>> start Passage to read

SIGMA Shares

A1 MTF Testing for New Sigma Lenses

On the Sigma Global Vision site, you may read and learn about every aspect of the evolution of Sigma. In this occasional blog series, we discuss aspects of the Global Vision in greater depth.

The Global Vision explains:

There are three requirements for outstanding lenses: fine design, precise manufacturing and inspection that ensures compliance with all specifications. Sigma lenses are born of well-thought-out design concepts and sophisticated, advanced Japanese manufacturing technology: the final clincher is our lens performance evaluation.

We used to measure lens performance using conventional sensors. However, we’ve now developed our own A1 proprietary MTF (modulation transfer function) measuring system using 46-megapixel Foveon direct image sensors. Even previously undetectable high-frequency details are now within the scope of our quality control inspections. The lenses in our new lines will all be checked using this new system before they are shipped.

Thanks to our new sensors, with their extremely high resolution, you can expect our high-performance lenses to be better than ever.

At the heart of the A1 measurement system is the same Merrill Generation 46 Megapixel Foveon sensor in the Sigma SD1 Merrill, and the Merrill Generation DP cameras. The incredible resolution of this sensor makes it perfectly suited to this advanced scientific purpose. The lenses to be measured are hooked up to the  image capture device, and the special charts are captured and analyzed using new, proprietary algorithms designed to work in conjunction with the high-resolution sensor. This level of detail analysis is critical for creating lenses capable of meeting the demands of the most detailed image sensors in cameras such as the Sigma SD1 Merrill and the Nikon D800.

As you know, the 46-megapixel Merrill Generation Foveon sensor is APS-C format, capable of both super high resolution and super micro detail. So, in order to test the lenses edge to edge, and corner to corner, to cover the entire 35mm image circle, the first test image is made at the center of the frame, and then the sensor is moved to a corner of the image circle, and repeated for each remaining corner. The data is analyzed and the tester then determines if the lens has met the quality control standards.

And every new lens designed in the Contemporary, Art, and Sports lines will be tested with the A1 device–meaning 100% of the lenses built will be analyzed and approved before leaving the factory in Aizu.

Today’s best-resolving cameras demand lenses with the highest level of optical performance, and  using A1 MTF testing on every lens produced ensures the each lens manufactured is up to both the high standards of Sigma and the demands of the most discerning photographers–and their cameras.

The first of the new lenses, the Sigma 35mm F1.4 DG HSM is available now.

Learn more about the Sigma Global Vision.

Watch an interview with Sigma CEO Kazuto Yamaki.

Comments (16)
  1. adrian says:

    If all new lenses can all become as great as the one in my DP2M, then I will shout a very loud “WOW” !

  2. Len says:

    Where can we find the MTF charts for the 35mm f1.4 and other lenses that you’ve omitted on your website?

  3. Tim Mielke says:

    Great news! Sigma quality is getting even better. For my Canon cameras I just purchased a Sigma 24-70mm lens for $800 since the Canon version is now $2400. I love the quality and 4 year warranty that Sigma gives. The choice has not disappointed me.

>> end Passage to read

Short task A -> Please rescale the entries from the line holding "You are a GUI agent. The screenshot is 388×458." through the line holding "Surah Al-Ahzab Urdu", both lines included. Rewrite each of those lines, requests too, with every coordinate in the answers multiplied by 1.3 and rounded to a whole number (halves round up), and return only those lines.

>> start Material shown

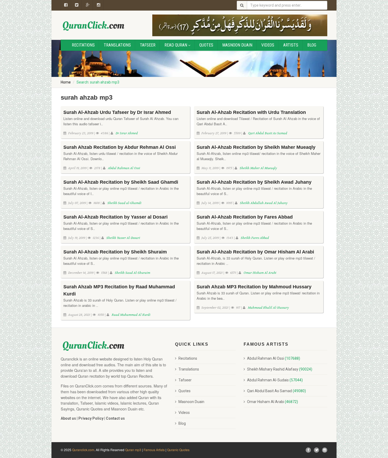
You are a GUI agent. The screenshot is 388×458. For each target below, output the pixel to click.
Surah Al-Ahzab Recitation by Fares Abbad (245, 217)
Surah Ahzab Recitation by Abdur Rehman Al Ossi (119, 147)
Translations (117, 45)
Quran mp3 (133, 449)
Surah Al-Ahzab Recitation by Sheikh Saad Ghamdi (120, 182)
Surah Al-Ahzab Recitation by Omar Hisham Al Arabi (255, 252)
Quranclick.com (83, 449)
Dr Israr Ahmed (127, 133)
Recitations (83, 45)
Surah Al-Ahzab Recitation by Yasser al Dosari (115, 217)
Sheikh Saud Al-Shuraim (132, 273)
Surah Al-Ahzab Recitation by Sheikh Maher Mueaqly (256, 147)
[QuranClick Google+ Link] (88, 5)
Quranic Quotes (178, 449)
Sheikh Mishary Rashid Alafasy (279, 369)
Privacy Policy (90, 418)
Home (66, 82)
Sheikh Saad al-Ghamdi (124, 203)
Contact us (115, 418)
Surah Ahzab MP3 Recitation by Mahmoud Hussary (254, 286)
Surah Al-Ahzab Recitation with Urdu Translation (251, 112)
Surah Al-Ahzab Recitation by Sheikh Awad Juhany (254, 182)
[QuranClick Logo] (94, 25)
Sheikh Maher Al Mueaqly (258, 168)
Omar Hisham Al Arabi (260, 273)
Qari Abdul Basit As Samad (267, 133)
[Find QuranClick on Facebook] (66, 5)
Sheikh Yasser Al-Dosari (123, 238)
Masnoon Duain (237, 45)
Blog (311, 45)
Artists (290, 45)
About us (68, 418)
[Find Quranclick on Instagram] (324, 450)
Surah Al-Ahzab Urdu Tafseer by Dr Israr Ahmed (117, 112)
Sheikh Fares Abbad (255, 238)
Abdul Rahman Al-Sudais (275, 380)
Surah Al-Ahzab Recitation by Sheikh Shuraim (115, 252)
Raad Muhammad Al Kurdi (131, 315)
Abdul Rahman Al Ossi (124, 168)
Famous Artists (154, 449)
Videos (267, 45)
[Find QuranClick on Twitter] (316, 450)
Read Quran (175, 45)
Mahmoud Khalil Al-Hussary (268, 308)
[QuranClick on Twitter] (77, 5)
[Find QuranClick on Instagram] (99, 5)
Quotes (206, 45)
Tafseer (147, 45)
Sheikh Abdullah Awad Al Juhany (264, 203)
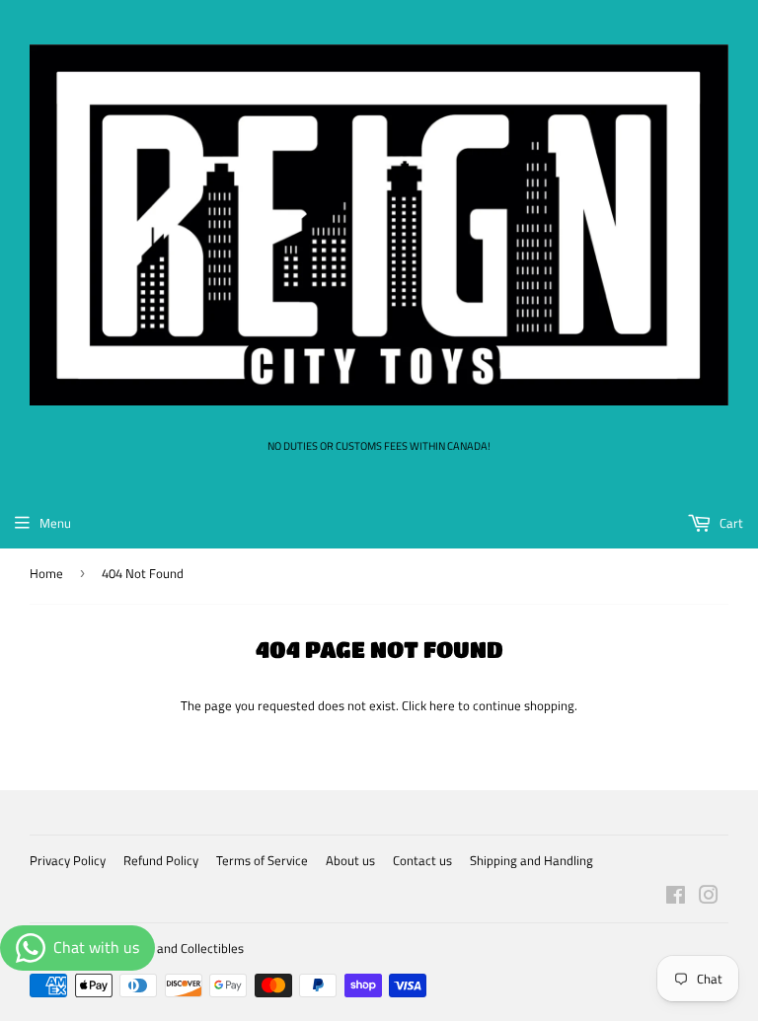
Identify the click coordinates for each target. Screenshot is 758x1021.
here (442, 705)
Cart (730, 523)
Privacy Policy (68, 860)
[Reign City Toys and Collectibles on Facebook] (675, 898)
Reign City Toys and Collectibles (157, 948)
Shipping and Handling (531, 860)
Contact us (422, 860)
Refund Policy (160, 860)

>> end Material shown
>> start Material shown

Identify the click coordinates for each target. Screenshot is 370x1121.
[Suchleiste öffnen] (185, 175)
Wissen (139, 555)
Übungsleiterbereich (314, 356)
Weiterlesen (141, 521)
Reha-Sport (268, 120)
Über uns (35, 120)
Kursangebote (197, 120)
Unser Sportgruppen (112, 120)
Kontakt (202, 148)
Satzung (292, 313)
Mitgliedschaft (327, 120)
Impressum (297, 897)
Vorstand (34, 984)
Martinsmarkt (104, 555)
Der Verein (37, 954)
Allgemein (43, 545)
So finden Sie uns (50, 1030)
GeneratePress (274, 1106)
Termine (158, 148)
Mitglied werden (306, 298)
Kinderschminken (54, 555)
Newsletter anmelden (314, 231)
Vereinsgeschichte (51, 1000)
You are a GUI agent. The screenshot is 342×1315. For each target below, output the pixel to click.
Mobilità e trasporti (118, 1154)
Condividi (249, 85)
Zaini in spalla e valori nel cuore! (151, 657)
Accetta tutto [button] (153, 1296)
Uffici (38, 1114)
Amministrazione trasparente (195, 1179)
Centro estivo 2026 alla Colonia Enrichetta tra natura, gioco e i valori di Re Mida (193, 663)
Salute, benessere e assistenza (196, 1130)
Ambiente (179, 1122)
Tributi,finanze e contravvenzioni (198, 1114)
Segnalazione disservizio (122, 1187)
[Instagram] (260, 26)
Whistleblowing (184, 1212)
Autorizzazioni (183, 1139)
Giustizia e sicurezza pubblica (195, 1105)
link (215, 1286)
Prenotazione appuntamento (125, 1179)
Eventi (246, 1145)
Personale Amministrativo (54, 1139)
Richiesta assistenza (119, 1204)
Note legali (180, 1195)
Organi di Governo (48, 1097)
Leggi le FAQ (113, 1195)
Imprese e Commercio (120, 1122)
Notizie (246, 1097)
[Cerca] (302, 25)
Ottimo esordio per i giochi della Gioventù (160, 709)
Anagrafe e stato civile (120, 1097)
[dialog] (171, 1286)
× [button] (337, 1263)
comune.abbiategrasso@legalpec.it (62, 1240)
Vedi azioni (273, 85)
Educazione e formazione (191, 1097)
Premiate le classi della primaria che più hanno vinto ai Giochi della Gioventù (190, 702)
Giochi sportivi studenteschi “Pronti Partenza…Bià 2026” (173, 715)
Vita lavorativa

>> end Material shown

Short task B ->
Answer these questions about the Sigma blog post on A1 MTF testing:
(i) How many megapixels does the Foveon sensor in the A1 measurement system have?
(ii) In what place is the factory that the approved lenses leave?
(iii) Which lens is named as the first of the new lenses available now?

Final answer A ->
You are a GUI agent. The screenshot is 388×458. For each target below, output the pixel to click.
Surah Al-Ahzab Recitation by Fares Abbad (319, 282)
Surah Ahzab Recitation by Abdur Rehman Al Ossi (155, 191)
Translations (152, 59)
Quran mp3 (173, 584)
Surah Al-Ahzab Recitation by Sheikh Saad Ghamdi (156, 237)
Surah Al-Ahzab Recitation by Omar Hisham Al Arabi (332, 328)
Quranclick.com (108, 584)
Dr Israr Ahmed (165, 173)
Recitations (108, 59)
Surah Al-Ahzab Recitation by Yasser al Dosari (150, 282)
Sheikh Saud Al-Shuraim (172, 355)
Surah Al-Ahzab Recitation by Sheikh Maher Mueaqly (333, 191)
[QuranClick Google+ Link] (114, 7)
Quranic Quotes (231, 584)
Sheikh Mishary Rashid Alafasy (363, 480)
Privacy Policy (117, 543)
Home (86, 107)
Sheikh Saad al-Ghamdi (161, 264)
Contact us (150, 543)
Surah Ahzab MP3 Recitation by Mahmoud Hussary (330, 372)
Surah Al-Ahzab Recitation with Urdu Translation (326, 146)
Surah Al-Ahzab Recitation by Sheikh Awad Juhany (330, 237)
[QuranClick Logo] (122, 33)
Sheikh Maher Al Mueaqly (335, 218)
Omar Hisham Al Arabi (338, 355)
Qari Abdul Basit As Samad (347, 173)
[Find QuranClick on Facebook] (86, 7)
Sheikh Yasser Al-Dosari (160, 309)
Masnoon Duain (308, 59)
Blog (404, 59)
Artists (377, 59)
About us (88, 543)
[Find Quranclick on Instagram] (421, 585)
Surah Al-Ahzab Urdu Tafseer by Dr Israr Ahmed (152, 146)

Final answer B ->
(i) 46 megapixels
(ii) Aizu
(iii) The Sigma 35mm F1.4 DG HSM